LIST OF TASKS >>
**A.** From the passage on selling health insurance, pull out the text starting with "For years, insurance" and going on through "warm and caring.".
**B.** Decide whether each statement agrees with the passage on selling health insurance, answering yes or no and quoting the words that settle it: (i) the insurance industry is expected to spend about $500 million on television ads in the coming year; (ii) insurance companies have long marketed directly to individual consumers; (iii) in Maine, Anthem Blue Cross signed up more exchange consumers than Maine Community Health Options.

The selling of health insurance
In a sign insurers are all in with the Affordable Care Act, the industry is expected to spend about $500 million on television ads in the coming year.
Thanks to the new healthcare law, there’s a landslide of new customers on the way. And that’s shaking up the insurance industry.
Kantar Media’s Elizabeth Wilner says these new ads are a window into the business.
“The changes that are being forced on the industry by the Affordable Care Act are going to be visible to anyone watching television,” she says.
For years, insurance companies marketed to human resources departments and insurance brokers. But now, under the Affordable Care Act, millions of consumers will be comparing one plan to another, looking at price and which doctors and hospitals are included in the coverage.
It amounts to the first time insurers have had to sell themselves — their brand — to you and me. Cigna is doing it with its “Go You” campaign, which Wilmer calls the “epitome” of this new brand of advertising, in which firms are shelling out plenty of money to convince consumers they are hip, friendly, warm and caring.
“The market is sort of sticky, so once you enroll a bunch of people you tend to hang onto them for a while,” says Case Western’s J.B. Silvers, who has run an insurance company. “So that first pass is really important.”
With so many customers up for grabs — many who are totally new to the market — fortunes are out there to be won, and not just for the big guys.
Case in point: Maine, where the smaller of two players in the state market, Maine Community Health Options, has signed up 73 percent of consumers on the exchange, according to federal figures, far more than the other provider, Anthem Blue Cross.

THE DATA >>
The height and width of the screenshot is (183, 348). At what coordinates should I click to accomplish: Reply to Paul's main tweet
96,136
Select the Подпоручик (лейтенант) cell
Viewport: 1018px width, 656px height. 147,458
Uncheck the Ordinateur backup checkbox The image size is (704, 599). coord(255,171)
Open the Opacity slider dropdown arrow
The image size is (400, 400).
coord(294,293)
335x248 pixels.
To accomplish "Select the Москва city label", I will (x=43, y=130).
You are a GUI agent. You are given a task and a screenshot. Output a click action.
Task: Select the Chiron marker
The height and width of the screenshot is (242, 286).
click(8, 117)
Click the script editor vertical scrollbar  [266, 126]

RESULTS >>
**A.**
For years, insurance companies marketed to human resources departments and insurance brokers. But now, under the Affordable Care Act, millions of consumers will be comparing one plan to another, looking at price and which doctors and hospitals are included in the coverage.
It amounts to the first time insurers have had to sell themselves — their brand — to you and me. Cigna is doing it with its “Go You” campaign, which Wilmer calls the “epitome” of this new brand of advertising, in which firms are shelling out plenty of money to convince consumers they are hip, friendly, warm and caring.

**B.**
(i) Yes: "the industry is expected to spend about $500 million on television ads in the coming year"
(ii) No: "For years, insurance companies marketed to human resources departments and insurance brokers."
(iii) No: "has signed up 73 percent of consumers on the exchange, according to federal figures, far more than the other provider, Anthem Blue Cross"